Mais pour cela, encore faut-il admettre au départ que la vérité existe et qu’il est nécessaire et valable de la découvrir. Car, puisqu’on cherche la vérité, on ne la connaît pas. La recherche donc de la vérité absolue est une croyance. Tel est son sens. Soutenir « à chacun sa vérité », c’est admettre une autre croyance concurrente. Aucune des deux ne peut conduire à rejeter l’autre.
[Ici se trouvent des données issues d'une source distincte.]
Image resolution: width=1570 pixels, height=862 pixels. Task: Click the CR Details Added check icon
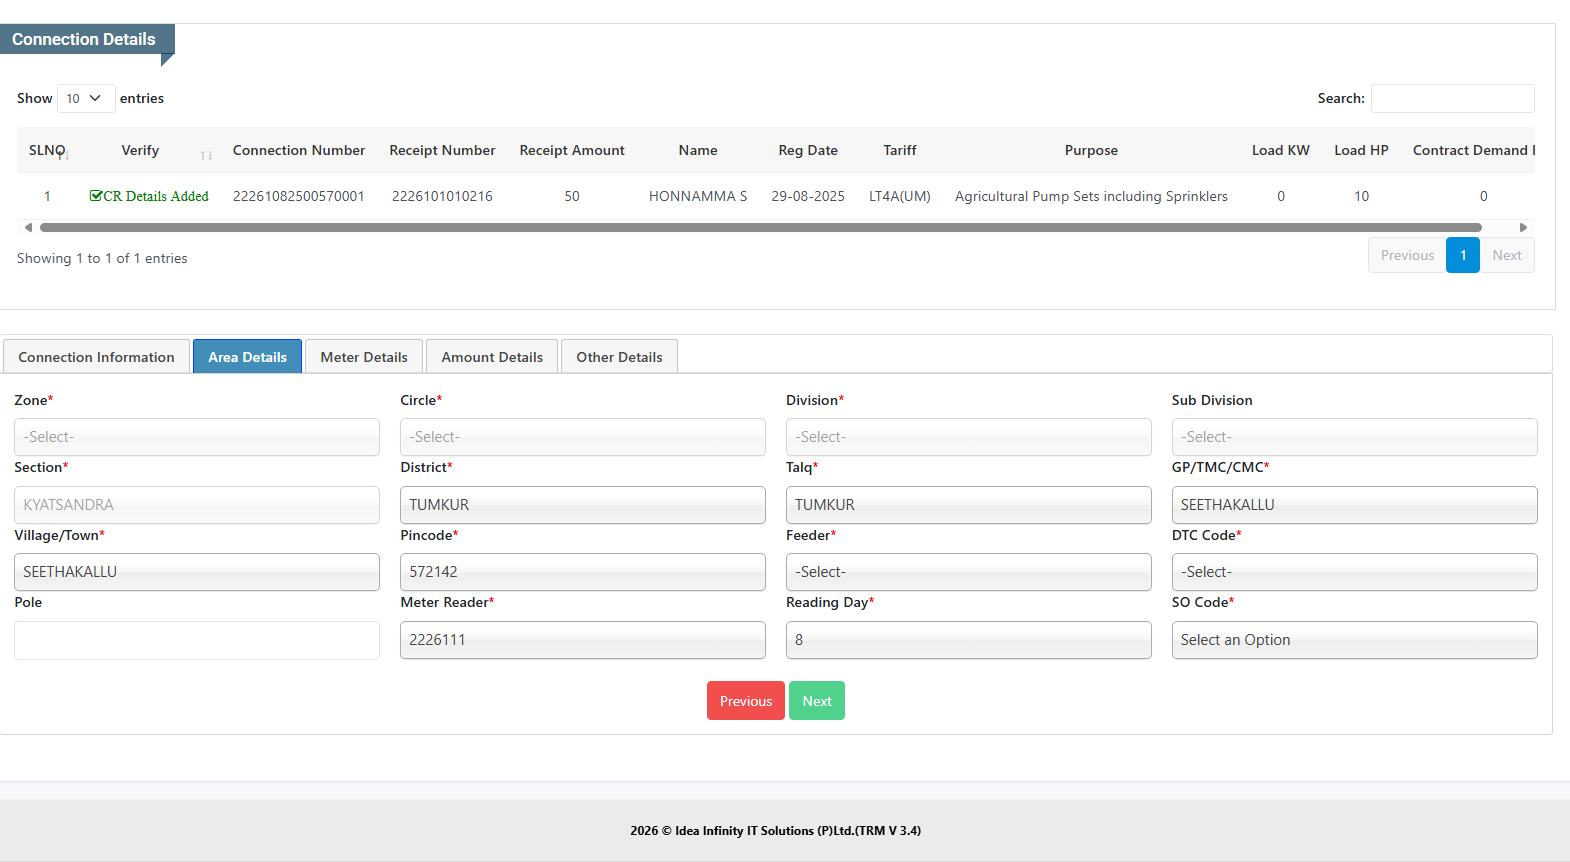(x=95, y=196)
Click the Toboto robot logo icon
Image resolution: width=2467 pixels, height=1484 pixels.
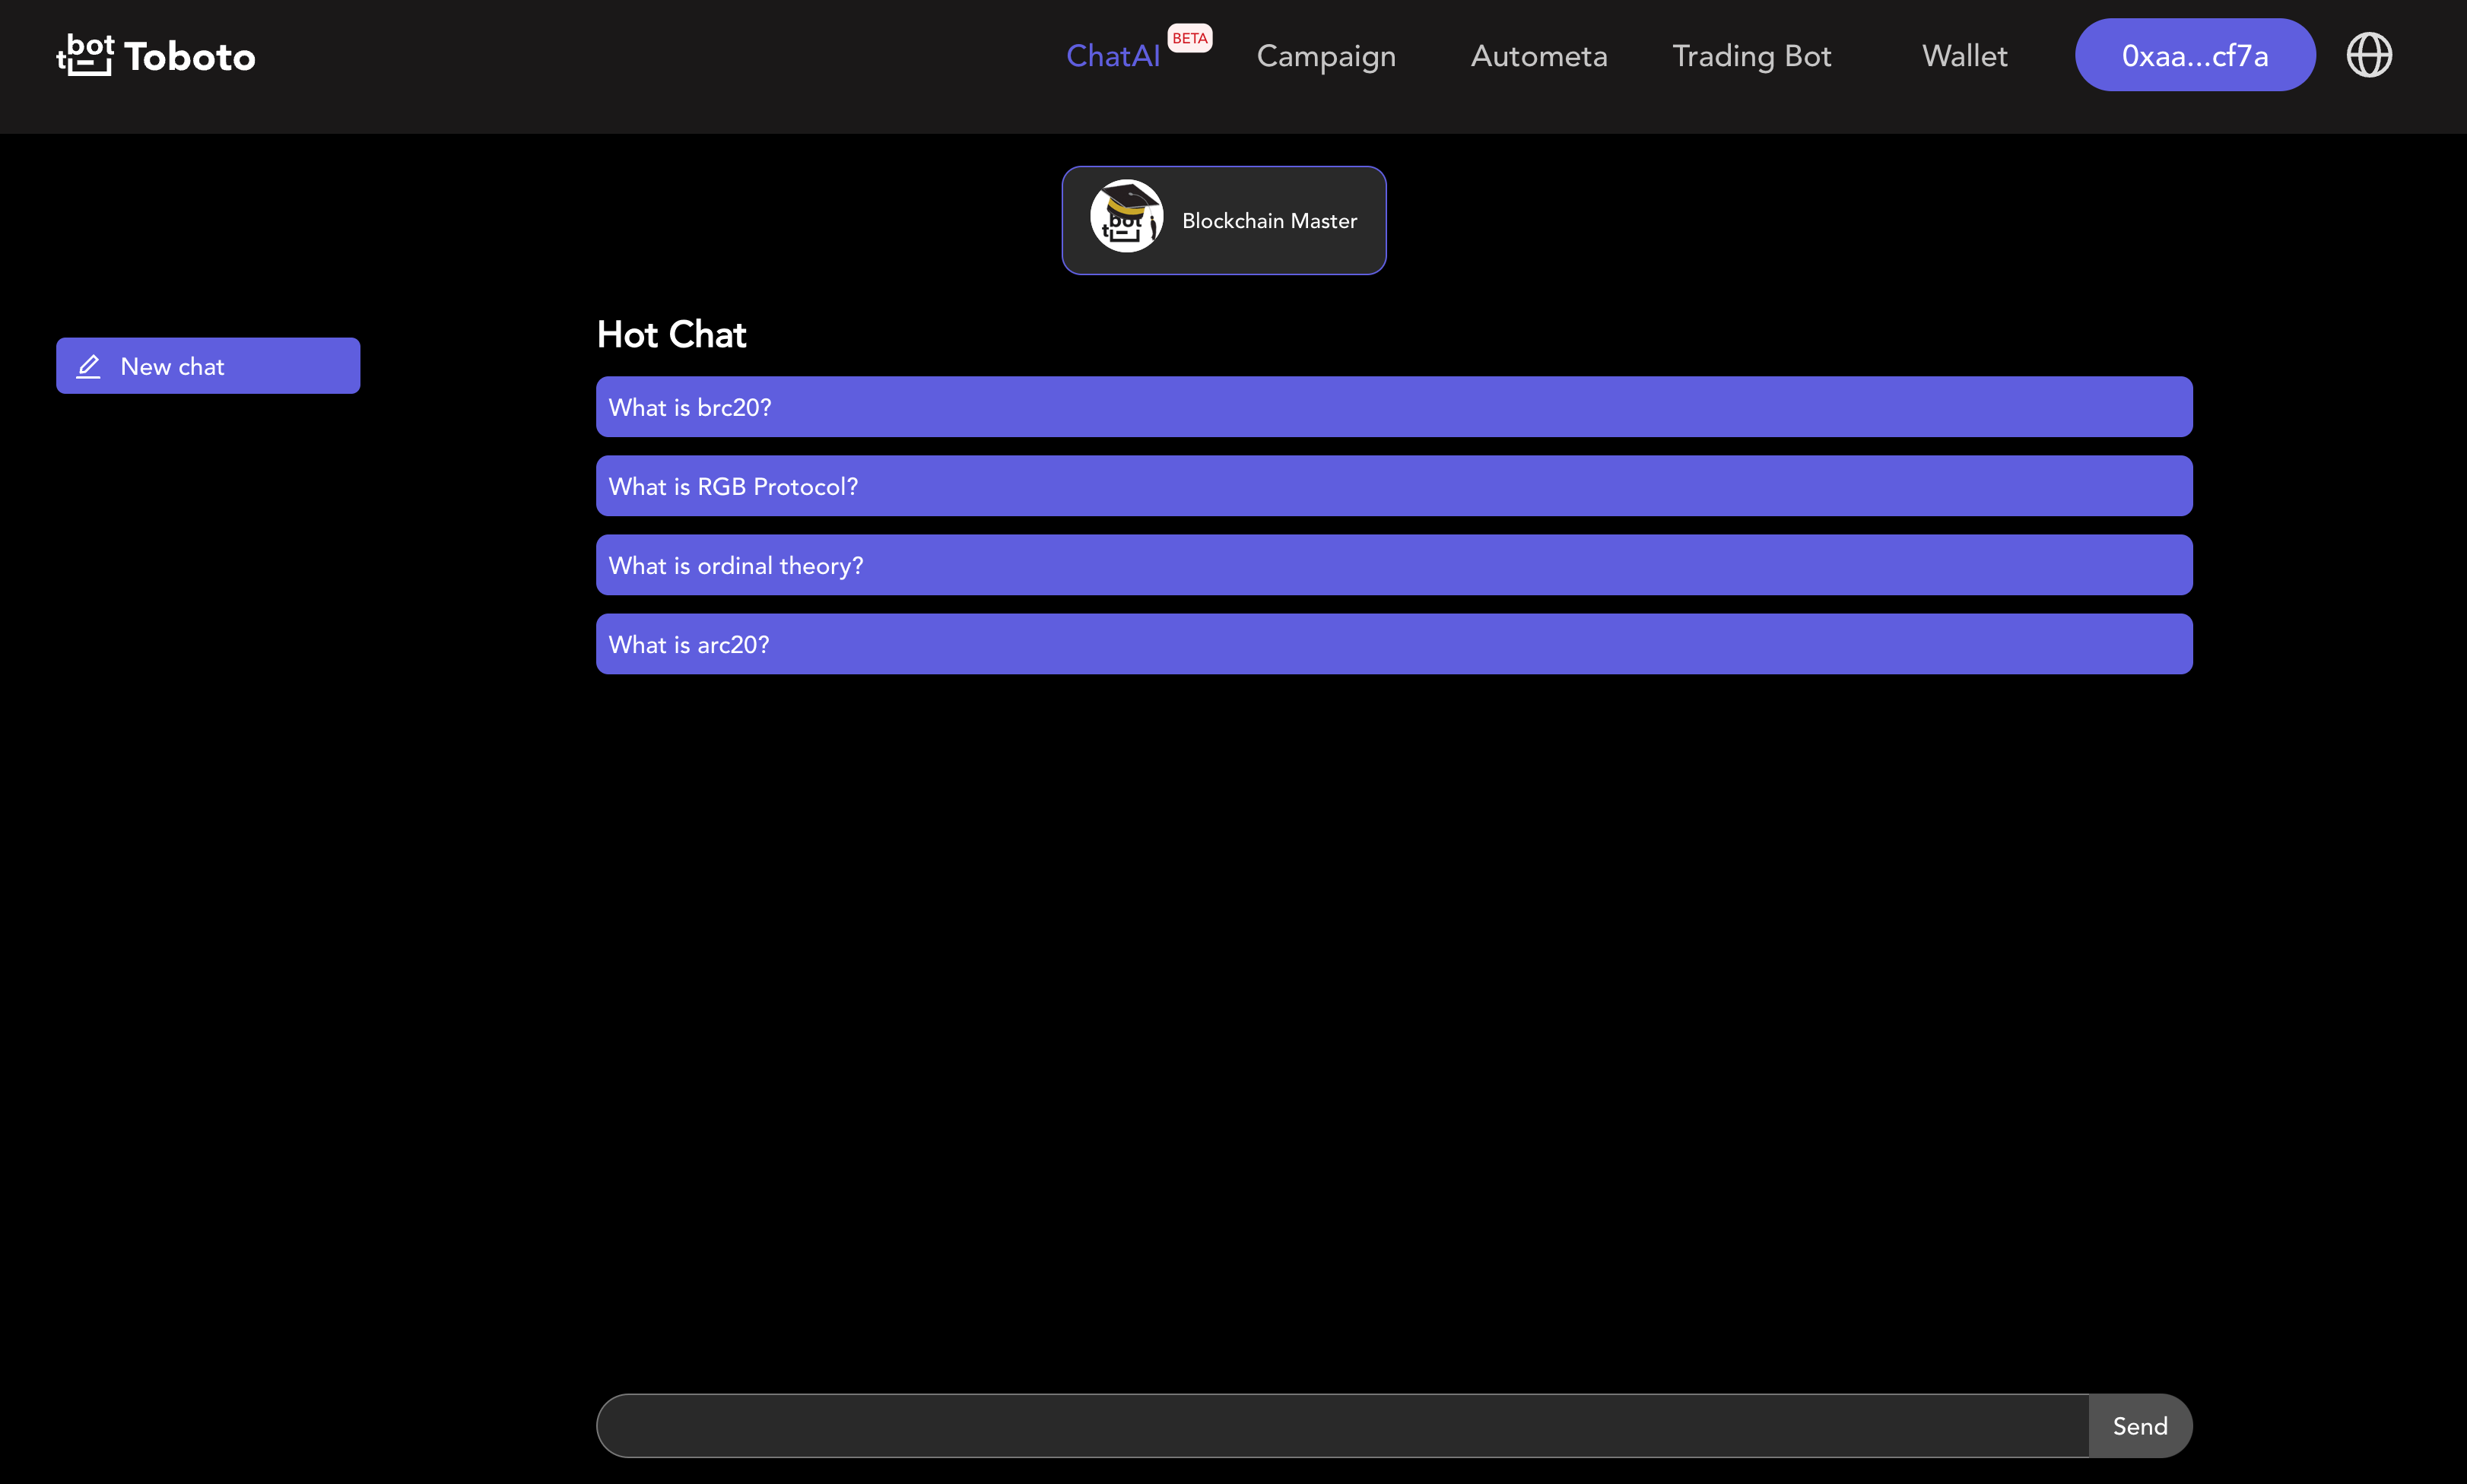click(x=85, y=55)
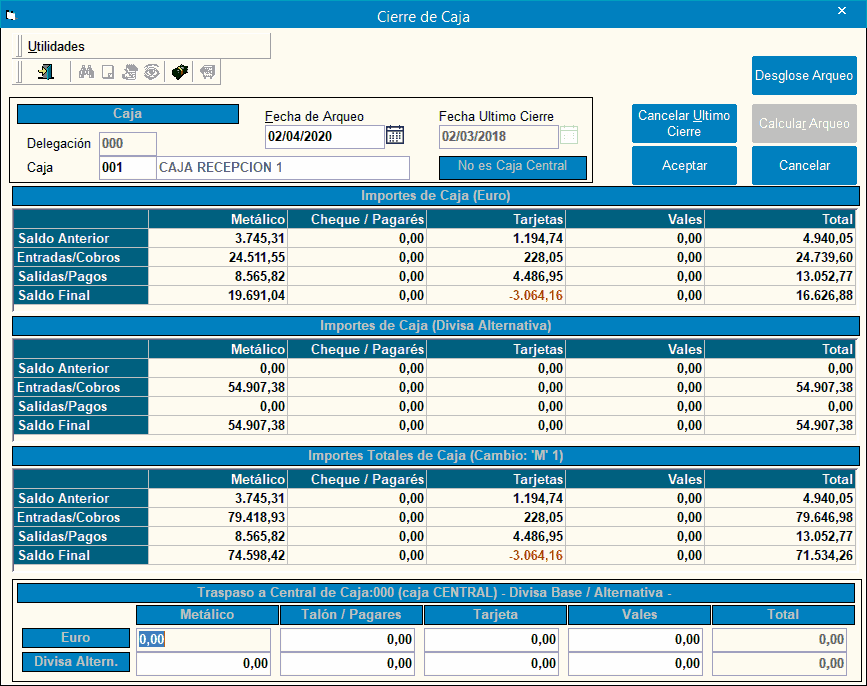Click the blank document toolbar icon
The width and height of the screenshot is (867, 686).
pyautogui.click(x=108, y=72)
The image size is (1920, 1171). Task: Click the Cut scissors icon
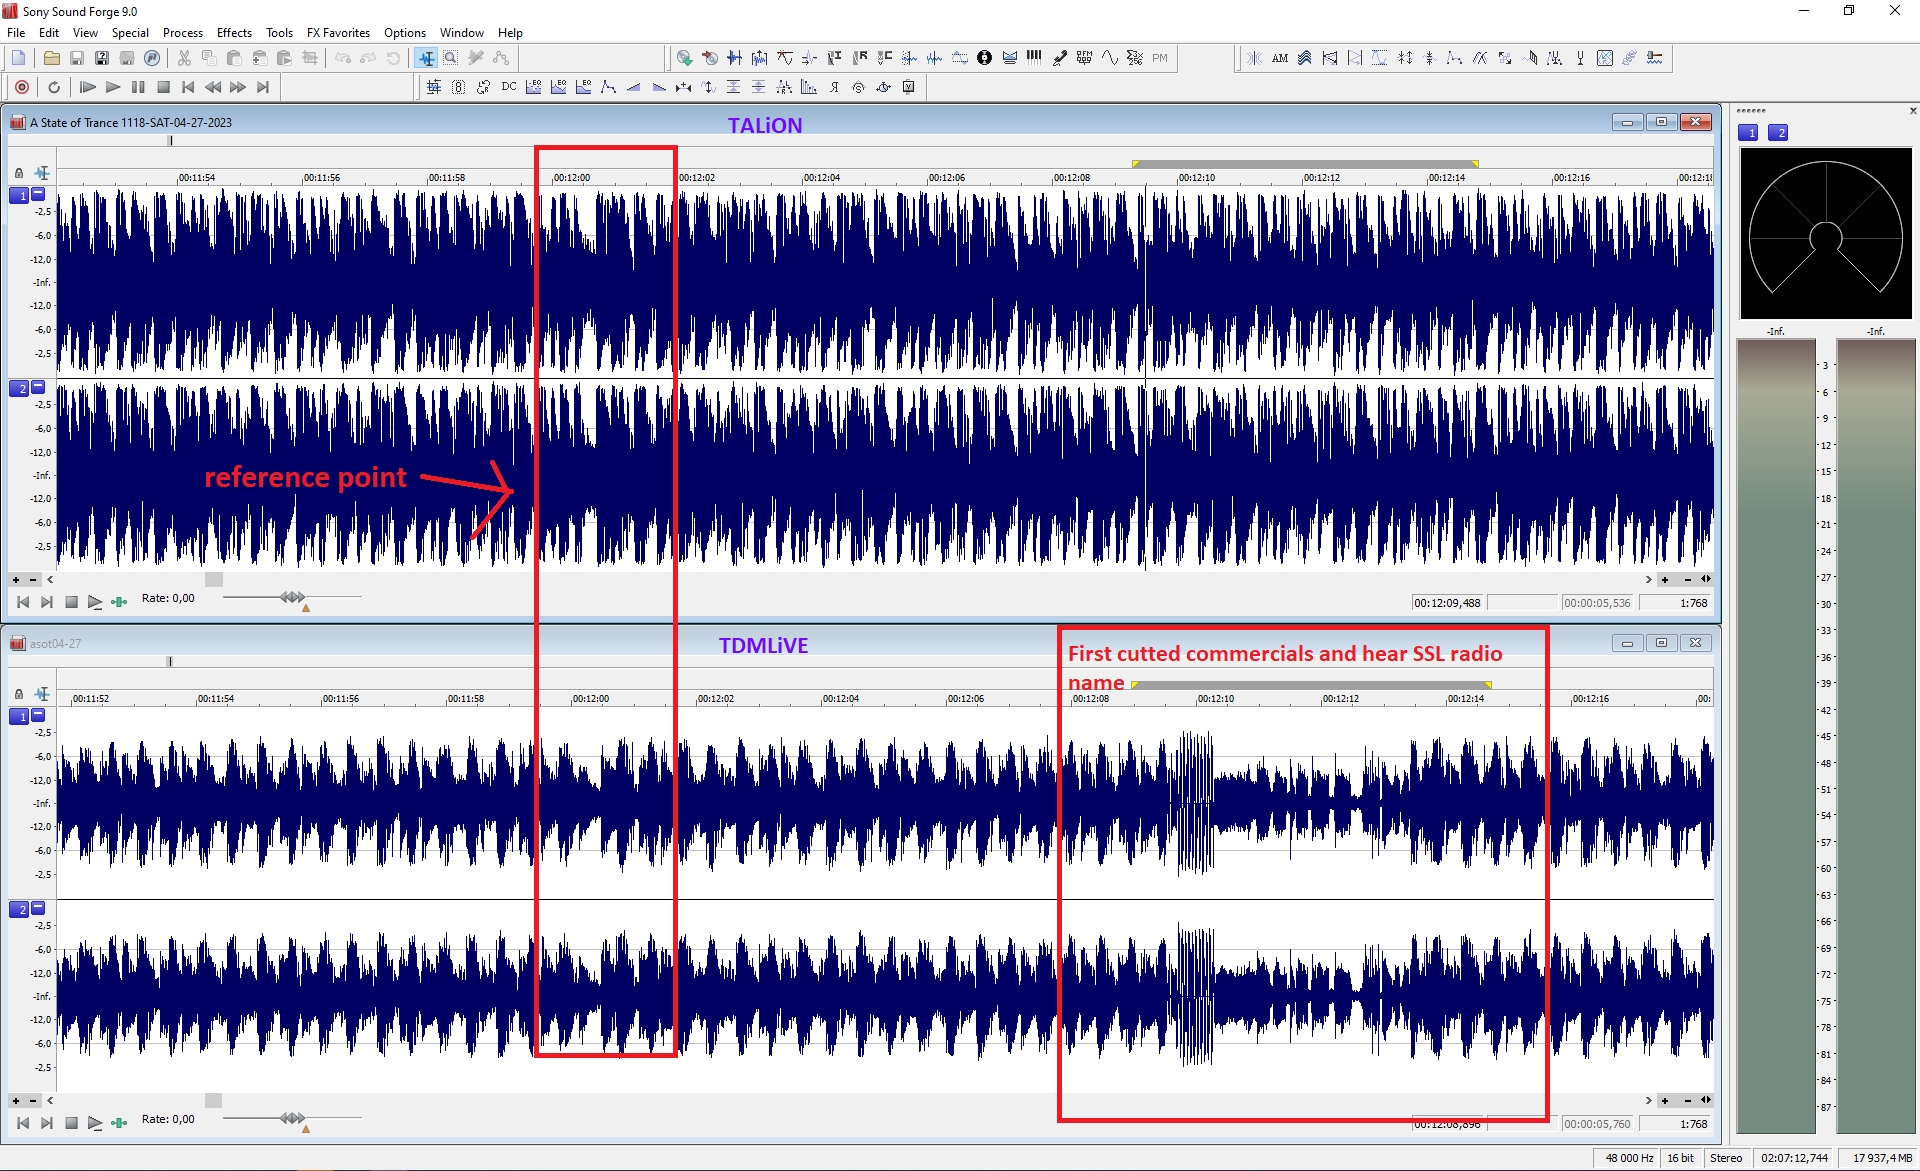(184, 58)
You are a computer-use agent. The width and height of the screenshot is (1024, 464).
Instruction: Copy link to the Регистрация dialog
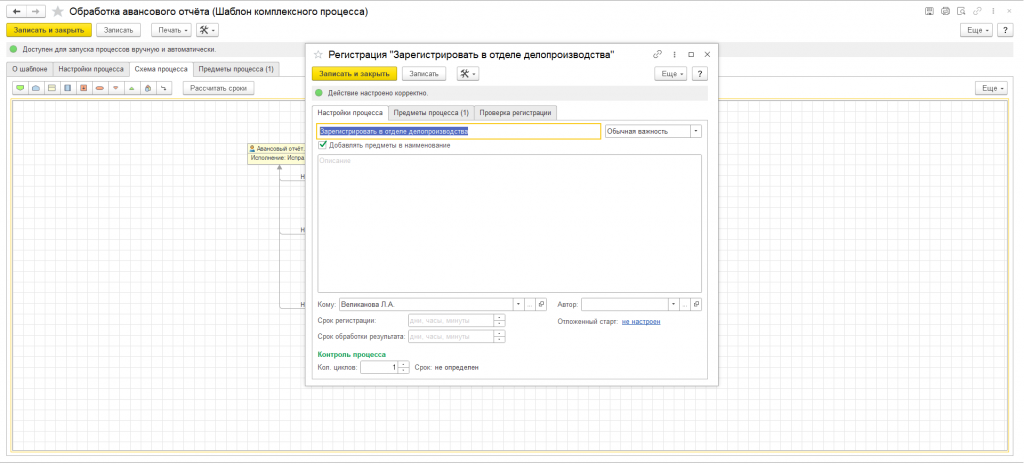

Aussi la croyance en la vérité absolue et en son absolue valeur est seule à même de conduire à changer pour aller de l’erreur à la vérité. Sans elle, il est tout à fait possible d’en rester à l’idée que la vérité est relative au point de vue de chacun. Le mot vérité change de sens. Il ne le perd pas.

 

Disons donc en guise de conclusion que l’expression « à chacun sa vérité » semble conduire à l’idée qu’il y a autant de réalités que d’apparences. Dès lors, elle paraît absurde au regard de l’idée de vérité, c’est-à-dire de représentation de la réalité par opposition à l’apparence. Toutefois, cette idée de vérité absolue n’est elle-même qu’une croyance de sorte que proposer une autre croyance, c’est donner un autre sens à la vérité et non lui supprimer tout sens.